_Work to complete_
Please name the person the Board of Directors appointed Chief Executive Officer in the Form 8-K filing below.

_Extract_
⁂
Washington, D.C. 20549

______________


FORM 8-K

______________


CURRENT REPORT


Pursuant to Section 13 or 15(d) of the Securities Exchange Act of 1934

Date of Report (Date of earliest event reported): October 26, 2015

______________


DS HEALTHCARE GROUP, INC.

(Exact name of registrant as specified in its charter)

______________


Florida

     

000-53680

     

20-8380461

(State or other jurisdiction
of incorporation)

 

(Commission
File Number)

 

(I.R.S. Employer
Identification No.)

1601 Green Road, Pompano Beach, Florida 33064

 (Address of principal executive offices) (Zip Code)

(888) 404-7770

Registrant’s telephone number, including area code

N/A

(Former name or former address, if changed since last report)

Check the appropriate box below if the Form 8-K filing is intended to simultaneously satisfy the filing obligation of the registrant under any of the following provisions:


¨

 Written communications pursuant to Rule 425 under the Securities Act (17 CFR 230.425)

 

 

¨

 Soliciting material pursuant to Rule 14a-12 under the Exchange Act (17 CFR 240.14a-12)

 

 

¨

 Pre-commencement communications pursuant to Rule 14d-2(b) under the Exchange Act (17 CFR 240.14d-2(b))

 

 

¨

 Pre-commencement communications pursuant to Rule 13e-4(c) under the Exchange Act (17 CFR 240.13e-4(c))


 

 




 



Item 5.02   Departure of Directors or Certain Officers; Election of Directors; Appointment of Certain Officers; Compensatory Arrangements of Certain Officers


On October 26, 2015, the Board of Directors of DS Healthcare Group, Inc. (the “Company”) appointed Renee Barch-Niles (the “Appointee”) as the Chief Executive Officer of the Company.  


Renee Barch-Niles, age 42, is recognized as a global brand, consumer marketing, and retail sales executive in the health, wellness and beauty industry. She is joining DS Healthcare Group to build this innovative organization into a market leading health, wellness and beauty powerhouse focused on technological advanced, consumer-driven personal care solutions.


A graduate of the Tisch School of Arts at New York University, Barch-Niles is a leader in the retail industry with an exceptional track record of delivering significant business results for fast moving consumer goods companies. She has also been recognized by Progressive Grocer in 2009, 2013 and 2015 as a “Top Woman” in the retail industry due to her unique ability to create high performance teams that consistently generate new business and increased profitability throughout her career.
⁂
_Excerpted data_

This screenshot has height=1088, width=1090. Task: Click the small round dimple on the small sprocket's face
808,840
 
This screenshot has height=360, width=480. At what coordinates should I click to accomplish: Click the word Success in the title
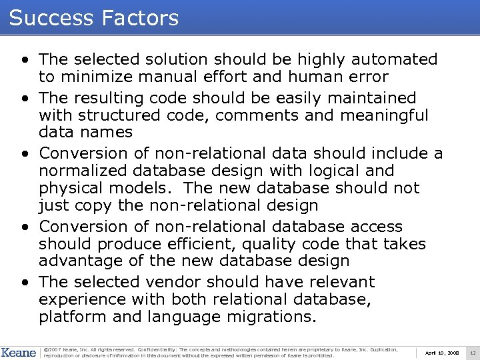(x=53, y=18)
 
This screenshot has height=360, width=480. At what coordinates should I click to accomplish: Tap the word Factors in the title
(x=141, y=18)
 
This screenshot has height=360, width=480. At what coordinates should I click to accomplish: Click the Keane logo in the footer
(x=19, y=352)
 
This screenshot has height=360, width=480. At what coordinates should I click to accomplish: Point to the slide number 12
(x=473, y=353)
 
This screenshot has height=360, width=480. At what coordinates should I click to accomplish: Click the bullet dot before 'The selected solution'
(x=25, y=61)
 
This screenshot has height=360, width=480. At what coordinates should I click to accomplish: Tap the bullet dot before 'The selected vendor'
(x=25, y=283)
⁂
_Exercise answer_
Renee Barch-Niles